A single very large XML file is not a convenient or natural format to start with and I hoped to find a way to avoid preprocessing the file into another format. Fortunately, I found that DataBricks open-sourced a project that allows XML to be parallelized with Spark: spark-xml
Before starting the other piece I wanted to make sure was in place was a way to parse the wiki text format itself. A 20-year old file format in continuous use has likely grown to be very complex. Writing code to parse it myself felt like it might look simple on the surface, but could turn out to be a rabbit hole. So I didn't want to reinvent that wheel. Again, fortune smiled on me in the form of wikitextparser. (And yes, a project with 1300 commits over 7 years is something I'm glad I didn't try to recreate myself.)

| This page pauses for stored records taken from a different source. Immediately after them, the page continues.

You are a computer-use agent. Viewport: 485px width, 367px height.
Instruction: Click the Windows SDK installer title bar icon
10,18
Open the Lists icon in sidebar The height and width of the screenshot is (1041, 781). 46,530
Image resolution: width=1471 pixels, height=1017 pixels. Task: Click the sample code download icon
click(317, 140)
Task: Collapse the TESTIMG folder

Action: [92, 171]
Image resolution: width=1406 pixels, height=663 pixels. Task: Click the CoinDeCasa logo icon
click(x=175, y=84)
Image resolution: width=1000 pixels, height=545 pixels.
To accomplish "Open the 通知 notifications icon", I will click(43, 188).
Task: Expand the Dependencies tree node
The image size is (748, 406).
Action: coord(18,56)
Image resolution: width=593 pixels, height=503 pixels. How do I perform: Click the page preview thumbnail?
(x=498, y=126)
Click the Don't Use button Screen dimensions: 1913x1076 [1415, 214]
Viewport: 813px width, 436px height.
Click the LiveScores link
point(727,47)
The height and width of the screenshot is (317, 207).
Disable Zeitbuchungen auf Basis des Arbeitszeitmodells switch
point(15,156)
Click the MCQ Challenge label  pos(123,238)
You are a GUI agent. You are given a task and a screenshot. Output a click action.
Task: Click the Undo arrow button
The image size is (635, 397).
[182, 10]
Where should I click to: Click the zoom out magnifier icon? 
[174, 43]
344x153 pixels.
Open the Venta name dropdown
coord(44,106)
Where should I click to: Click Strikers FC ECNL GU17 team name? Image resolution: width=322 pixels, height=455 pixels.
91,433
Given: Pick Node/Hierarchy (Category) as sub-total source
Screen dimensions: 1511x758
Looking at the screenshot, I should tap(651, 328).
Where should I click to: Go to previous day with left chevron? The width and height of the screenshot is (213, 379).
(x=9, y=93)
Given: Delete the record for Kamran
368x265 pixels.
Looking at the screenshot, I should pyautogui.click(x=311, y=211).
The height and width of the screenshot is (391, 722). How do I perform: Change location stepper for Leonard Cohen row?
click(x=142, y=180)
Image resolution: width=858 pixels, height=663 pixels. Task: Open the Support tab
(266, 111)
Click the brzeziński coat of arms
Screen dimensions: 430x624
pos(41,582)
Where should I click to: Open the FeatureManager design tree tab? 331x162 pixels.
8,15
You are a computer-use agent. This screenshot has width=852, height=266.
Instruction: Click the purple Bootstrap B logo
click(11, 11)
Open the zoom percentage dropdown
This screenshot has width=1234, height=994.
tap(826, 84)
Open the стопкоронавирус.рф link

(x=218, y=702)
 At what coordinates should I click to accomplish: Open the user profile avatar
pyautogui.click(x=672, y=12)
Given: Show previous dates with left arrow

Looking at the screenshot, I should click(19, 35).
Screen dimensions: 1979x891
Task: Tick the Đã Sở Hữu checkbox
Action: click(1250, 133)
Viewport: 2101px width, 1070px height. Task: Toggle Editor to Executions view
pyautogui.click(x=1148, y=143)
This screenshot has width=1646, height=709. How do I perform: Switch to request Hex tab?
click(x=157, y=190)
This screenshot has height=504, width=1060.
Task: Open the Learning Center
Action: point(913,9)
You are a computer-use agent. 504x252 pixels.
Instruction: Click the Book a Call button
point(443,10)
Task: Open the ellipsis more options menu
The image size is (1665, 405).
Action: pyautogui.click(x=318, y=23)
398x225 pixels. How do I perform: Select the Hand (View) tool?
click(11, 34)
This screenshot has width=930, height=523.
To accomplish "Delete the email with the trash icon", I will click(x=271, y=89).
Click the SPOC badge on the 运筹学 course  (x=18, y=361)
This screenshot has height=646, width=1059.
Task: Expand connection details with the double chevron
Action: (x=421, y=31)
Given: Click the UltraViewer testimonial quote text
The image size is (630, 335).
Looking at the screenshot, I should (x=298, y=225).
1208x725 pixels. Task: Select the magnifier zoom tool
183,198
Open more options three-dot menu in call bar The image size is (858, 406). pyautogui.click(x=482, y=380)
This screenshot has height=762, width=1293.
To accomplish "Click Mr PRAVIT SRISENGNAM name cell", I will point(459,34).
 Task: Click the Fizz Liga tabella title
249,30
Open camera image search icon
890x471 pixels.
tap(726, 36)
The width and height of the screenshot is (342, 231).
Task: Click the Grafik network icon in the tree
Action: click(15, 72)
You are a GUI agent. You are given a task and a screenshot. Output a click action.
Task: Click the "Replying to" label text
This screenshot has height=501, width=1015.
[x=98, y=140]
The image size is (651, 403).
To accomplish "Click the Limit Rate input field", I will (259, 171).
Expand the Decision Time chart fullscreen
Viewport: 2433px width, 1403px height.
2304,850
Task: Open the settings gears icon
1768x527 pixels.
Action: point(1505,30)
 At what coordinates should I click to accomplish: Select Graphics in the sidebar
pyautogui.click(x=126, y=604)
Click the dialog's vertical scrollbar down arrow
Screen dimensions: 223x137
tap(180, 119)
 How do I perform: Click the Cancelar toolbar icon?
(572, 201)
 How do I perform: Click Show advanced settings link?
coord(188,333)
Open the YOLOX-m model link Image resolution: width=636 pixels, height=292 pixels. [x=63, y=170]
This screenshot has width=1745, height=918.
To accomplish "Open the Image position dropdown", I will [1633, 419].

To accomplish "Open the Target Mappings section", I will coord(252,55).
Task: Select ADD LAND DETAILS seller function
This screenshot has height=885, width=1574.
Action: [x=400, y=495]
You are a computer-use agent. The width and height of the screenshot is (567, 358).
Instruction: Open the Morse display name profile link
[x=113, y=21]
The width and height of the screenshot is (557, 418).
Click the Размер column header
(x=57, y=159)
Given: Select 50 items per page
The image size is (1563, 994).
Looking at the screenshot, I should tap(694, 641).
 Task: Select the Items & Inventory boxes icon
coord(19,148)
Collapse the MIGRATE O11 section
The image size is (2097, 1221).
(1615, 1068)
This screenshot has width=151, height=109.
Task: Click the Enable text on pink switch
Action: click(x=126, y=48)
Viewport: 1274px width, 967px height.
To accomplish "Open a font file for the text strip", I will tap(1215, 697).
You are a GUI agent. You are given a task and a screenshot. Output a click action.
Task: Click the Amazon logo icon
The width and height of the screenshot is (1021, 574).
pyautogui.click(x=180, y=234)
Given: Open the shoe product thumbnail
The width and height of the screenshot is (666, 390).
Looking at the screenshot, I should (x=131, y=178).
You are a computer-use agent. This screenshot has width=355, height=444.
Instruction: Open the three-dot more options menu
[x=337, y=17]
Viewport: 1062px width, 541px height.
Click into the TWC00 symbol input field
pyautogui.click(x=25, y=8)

Parallelizing the large XML file and the parsing the wiki text were the challenges unique to the project, and with those solved the rest of it should be straightforward. So the first step was to prove these two solutions with a minimal Spark program that could process the entire data set with reasonable time and cost.
Spark environment
My chosen environment and stack for using Spark was:
- Amazon EC2 - I don't love being locked into EMR, I prefer to use plain Linux machines without the proprietary Amazon stack
- Flintrock - This is a tool that manages clusters of EC2 machines, including Spark installation
- Python - My preferred language for Spark development and in general
Below is my first program, it outputs a CSV with an entry for the title and a few other metadata fields for every Wikipedia article, with multiple entries if the page contains more than one infobox. In my next post I'll talk more about infoboxes and where I'll take this code next.
This program is a lot of lame boilerplate that doesn't amount to more than running a single python function on every <page></page>
element, but in this project that's where all of the risk and complexity is for this project, so that's the place to start.
This program took 15 minutes on a Spark cluster with 8 m5a.2xlarge slaves, so it was successful on both cost and time at about 34 cents per machine/hour.
import re
import sys
import wikitextparser as wtp
from slugify import slugify
from pyspark.sql.types import *
from pyspark.sql import SQLContext
from pyspark.context import SparkContext
s3_input_path = sys.argv[1]
s3_output_bucket = sys.argv[2]
s3_output_path = sys.argv[3]
sc = SparkContext.getOrCreate()
# This configuration setting is important because it enables parallel writing
# of the output. Writing to S3 is very slow and single-threaded by default.
sc._jsc.hadoopConfiguration() \
.set("mapreduce.fileoutputcommitter.algorithm.version","2")
sqlContext = SQLContext(sc)
wikiSchema = StructType([ \
StructField("title", StringType(), True), \
StructField("redirect", StructType([
StructField("_title", StringType(), True)]), True), \
StructField("ns", IntegerType(), True), \
StructField("revision", StructType([
StructField("id", StringType(), True), \
StructField("timestamp", StringType(), True), \
StructField("text", StringType(), True)]), True), \
StructField("id", StringType(), True)])
def get_infobox(template):
if not "infobox" in template.name.lower():
return None
name_slug = template.name.lower().replace("\n", " ")
name_slug = name_slug.replace("infobox", "").strip()
name_slug = re.sub("^([^|<]*).*", "\\1", name_slug, flags=re.I) \
.strip()
name_slug = slugify(name_slug)
return name_slug
def parse_wt(row):
_id, timestamp, text = row.revision
doc = wtp.parse(text or "")
infobox_slugs = [get_infobox(t) for t in doc.templates]
infobox_slugs = set([s for s in infobox_slugs if s]) or [""]
redirect = 1 if row.redirect and row.redirect._title else 0
return [(row.id, row.ns, row.title, redirect, timestamp, slug) \
for slug in infobox_slugs]
df = sqlContext.read \
.format("com.databricks.spark.xml") \
.options(rowTag="page") \
.load(s3_input_path, schema=wikiSchema)
df = df.rdd.flatMap(parse_wt).toDF()
df.repartition(32).write \
.format("com.databricks.spark.csv") \
.options(header="false") \
.save(f"s3a://{s3_output_bucket}/{s3_output_path}/")
[1] I'm familiar with the Wikidata project, but its coverage of facts isn't as thorough as Wikipedia infoboxes and I was looking for an excuse for a Spark project anyway.
[2] Wikidata or Scraping Wikipedia (hn)
[3] Data-Mining Wikipedia for Fun and Profit (hn)
[4] I'm not a Spark expert, so feel free to suggest improvements.